基于MySQL-mmm实现MySQL的高可用

原创

SueK1ng 2014-09-21 20:12:22 博主文章分类：MySQL数据库 ©著作权

文章标签 monitor 高可用 mysql-mmm mariadb 文章分类 服务器

©著作权归作者所有：来自51CTO博客作者SueK1ng的原创作品，请联系作者获取转载授权，否则将追究法律责任

MySQL-mmm是Multi-Master Replication Manager For MySQL的缩写，该软件是为MySQL数据库实现主主复制功能而实现的一系列脚本。

MySQL-mmm的功用：

可以实现MySQL数据库的高可用效果，当主数据库出现故障后，会自动切换其他主服务器，保证业务不会中断，也能对主从数据库服务器实现读负载均衡，在具体的实现细节中，它可以实现一组基于复制的虚拟IP，还能有对数据备份、节点之间重新同步的功能。

MySQL-mmm的使用场景：

用户的读写请求已经完成了读写分离，无论是前端的应用程序层面解决还是使用了MySQL语句路由，到达数据库时，读写分离的工作已经完成，MySQL-MMM主要完成的是数据库节点间工作状态的监控及资源的流转操作。

MySQL-mmm运行的进程：

mysql-mmm是一组脚本套件，其安装套件中有mysql-mmm-monitor、mysql-mmm-tools、mysql-mmm-agent、mysql-mmm四部分。

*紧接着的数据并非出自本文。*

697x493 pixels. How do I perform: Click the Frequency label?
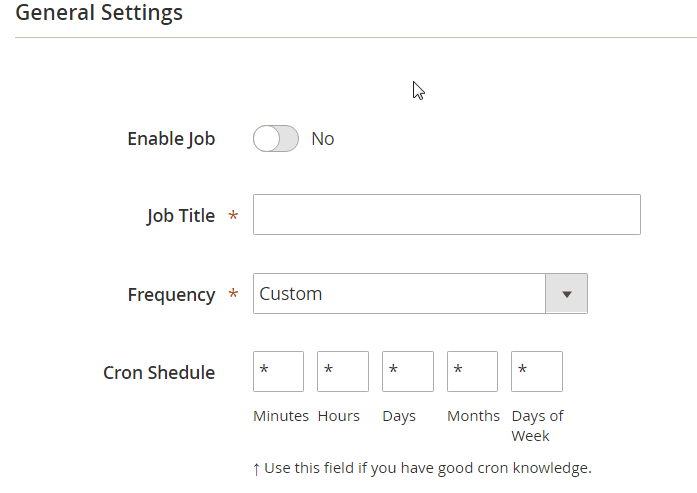171,295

monitor程序包安装后启动的服务用于监控在common配置文件中定义的数据库工作状况，通常我们使用的数据库主服务器中有一个节点是允许写入数据，其他的节点只能读取数据，如果主服务器故障，监控程序会通知另外的服务器端启动主服务器端原有的资源，并代替之前的主服务器的工作，更多的是接替了主服务器的写入的任务。

mysql-agent程序包是安装在各个数据库节点上的代理程序，其主要功用在于当其他节点尤其是主节点出现故障后，其可以收到mysql-monitor进程的信息，并根据自身的配置自动修改其工作特性，比如提升自己为主服务器，接收写请求，或者是修改主服务器指向等。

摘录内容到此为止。